Tried to add it to the cart, and I only need to pay $7 for shipping.

Just not sure what I can do with it. It's only 2 Gallon.


----------



## coldmantis (Apr 5, 2010)

temping but no more tanks... worst come to worst they cancle our order.


----------



## baishui (Jan 7, 2014)

Their US site has Fluval 7.9G Flora Kit for free, too. Originally 120 US dollars.


----------



## Marz (Mar 1, 2014)

Would this work for ATO container?


----------



## darkangel66n (May 15, 2013)

I have ordered one. I will let you all know what happens.


----------



## coldmantis (Apr 5, 2010)

Ah Free stuff just like redflagdeals effect, I was actually at the screen to input your CC# but I decided not to go through the trouble just incase, I tried adding again and it's OOS.


----------



## baishui (Jan 7, 2014)

Yes, it's OOS now. I did ordered two Fluval 7.9G kit from the US site, and my credit card was already charged. I just wish they honored their price. Just wait and see.


----------



## mistersprinkles (Nov 4, 2013)

baishui said:


> http://www.bigalspets.ca/evolve-2-led-aquarium-kit.html
> 
> Tried to add it to the cart, and I only need to pay $7 for shipping.
> 
> Just not sure what I can do with it. It's only 2 Gallon.
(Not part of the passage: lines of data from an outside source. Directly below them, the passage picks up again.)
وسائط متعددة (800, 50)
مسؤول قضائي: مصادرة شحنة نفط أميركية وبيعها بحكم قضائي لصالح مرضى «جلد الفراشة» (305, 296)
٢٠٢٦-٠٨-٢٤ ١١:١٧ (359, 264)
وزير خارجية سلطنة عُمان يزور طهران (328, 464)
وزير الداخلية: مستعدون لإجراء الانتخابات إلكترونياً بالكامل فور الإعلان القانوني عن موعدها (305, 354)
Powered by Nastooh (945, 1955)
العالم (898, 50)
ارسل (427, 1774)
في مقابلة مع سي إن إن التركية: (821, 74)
It's not even 2 gallon. I had one briefly but returned it. It's more like 1 gallon, if that. My guess is about 4 to 5 liters.


----------



## baishui (Jan 7, 2014)

Doesn't matter right now. They cancelled all the orders, and give out a 15% coupon code PETS15 (valid for the next 2 weeks), and can be used for both US and Canada site.


----------